He only had time to grab his son and run. Together, they ran with the clothes on their back and their photo identification cards stuffed hastily in his pocket. They didn’t even have time to say goodbye.
Then again, there wasn’t much to say goodbye to. Behind them was fire, merciless and consuming, devouring each house like a starving dragon. Behind them were bodies, riddled with bullets, each hole dripping bloody dreams and hopes. Behind them were the graves of his wife and daughter, the screams of their last moments forever playing in his ears like a broken record.

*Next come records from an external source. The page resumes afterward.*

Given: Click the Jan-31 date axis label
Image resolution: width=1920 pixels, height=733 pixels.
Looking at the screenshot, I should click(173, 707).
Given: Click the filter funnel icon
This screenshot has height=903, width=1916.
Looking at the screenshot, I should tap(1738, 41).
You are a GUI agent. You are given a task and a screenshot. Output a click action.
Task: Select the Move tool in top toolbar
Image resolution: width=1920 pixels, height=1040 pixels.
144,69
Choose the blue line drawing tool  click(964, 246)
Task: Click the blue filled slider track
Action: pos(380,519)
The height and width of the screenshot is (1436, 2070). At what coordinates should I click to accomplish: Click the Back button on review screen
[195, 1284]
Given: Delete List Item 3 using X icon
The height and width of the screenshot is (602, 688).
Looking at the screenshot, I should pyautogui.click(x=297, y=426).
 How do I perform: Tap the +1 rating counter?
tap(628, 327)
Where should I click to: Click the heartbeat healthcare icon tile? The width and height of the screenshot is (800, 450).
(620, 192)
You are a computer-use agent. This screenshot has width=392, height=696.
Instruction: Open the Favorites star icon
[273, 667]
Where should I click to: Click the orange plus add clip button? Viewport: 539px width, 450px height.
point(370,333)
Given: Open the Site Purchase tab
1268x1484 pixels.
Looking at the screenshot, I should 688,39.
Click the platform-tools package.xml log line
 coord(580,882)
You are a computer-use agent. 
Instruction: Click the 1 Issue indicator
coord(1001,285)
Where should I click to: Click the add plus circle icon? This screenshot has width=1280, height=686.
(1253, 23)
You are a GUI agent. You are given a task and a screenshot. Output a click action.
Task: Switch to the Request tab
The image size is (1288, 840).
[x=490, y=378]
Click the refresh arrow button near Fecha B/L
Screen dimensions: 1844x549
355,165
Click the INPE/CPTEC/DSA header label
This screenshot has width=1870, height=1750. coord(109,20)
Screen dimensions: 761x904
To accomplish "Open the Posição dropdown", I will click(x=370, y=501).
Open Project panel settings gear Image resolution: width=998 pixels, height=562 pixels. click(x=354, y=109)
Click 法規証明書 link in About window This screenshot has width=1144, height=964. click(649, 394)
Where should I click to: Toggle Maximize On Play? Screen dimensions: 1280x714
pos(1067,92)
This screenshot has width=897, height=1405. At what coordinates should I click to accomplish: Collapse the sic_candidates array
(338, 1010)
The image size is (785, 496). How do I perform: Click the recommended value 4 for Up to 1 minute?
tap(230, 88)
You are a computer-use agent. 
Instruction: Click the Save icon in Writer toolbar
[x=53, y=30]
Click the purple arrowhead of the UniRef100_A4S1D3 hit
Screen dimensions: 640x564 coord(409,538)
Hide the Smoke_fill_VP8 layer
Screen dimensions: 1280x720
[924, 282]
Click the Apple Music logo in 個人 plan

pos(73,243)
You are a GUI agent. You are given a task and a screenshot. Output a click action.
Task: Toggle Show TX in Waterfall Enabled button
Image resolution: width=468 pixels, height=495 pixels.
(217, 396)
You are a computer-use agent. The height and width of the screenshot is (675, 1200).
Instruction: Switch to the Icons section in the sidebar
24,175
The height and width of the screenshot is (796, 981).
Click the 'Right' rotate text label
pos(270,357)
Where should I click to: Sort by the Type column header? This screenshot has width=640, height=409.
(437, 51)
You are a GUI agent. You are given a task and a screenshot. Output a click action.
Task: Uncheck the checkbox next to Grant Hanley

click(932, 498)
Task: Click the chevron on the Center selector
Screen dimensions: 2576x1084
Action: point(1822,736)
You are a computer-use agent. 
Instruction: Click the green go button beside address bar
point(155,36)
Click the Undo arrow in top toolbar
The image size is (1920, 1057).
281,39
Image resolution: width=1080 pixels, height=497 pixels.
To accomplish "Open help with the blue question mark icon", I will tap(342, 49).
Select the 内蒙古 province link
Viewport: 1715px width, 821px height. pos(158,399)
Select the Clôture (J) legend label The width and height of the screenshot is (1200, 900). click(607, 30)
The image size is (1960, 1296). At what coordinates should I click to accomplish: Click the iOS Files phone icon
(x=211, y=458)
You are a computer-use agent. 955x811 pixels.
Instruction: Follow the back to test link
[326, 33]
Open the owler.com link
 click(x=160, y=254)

When they reached the water and could run no more, they climbed into a raft. Paddling precariously away from shore, he finally glanced over his shoulder at the devastated home they left behind, and thought grimly, “no one puts their children in a boat unless the water is safer than the land.”
He only hoped there would be a better home ahead for his son.
© Jade M. Wong
Written for Flash Fiction for Aspiring Writers. Word Count: 164.
News of the migrants reaching the US-Mexico border have dominated headlines for the past few days. Today, tensions rose among everyone on both sides of the immigration debate after reports were released that the situation at the border has gotten violent, with migrants attempting to storm the border and US troops using tear gas to ward them off.
In the midst of the turmoil, I find myself remembering Warsan Shire’s poem, “Home“, using her words for the line in my story about why parents would put their children on boats.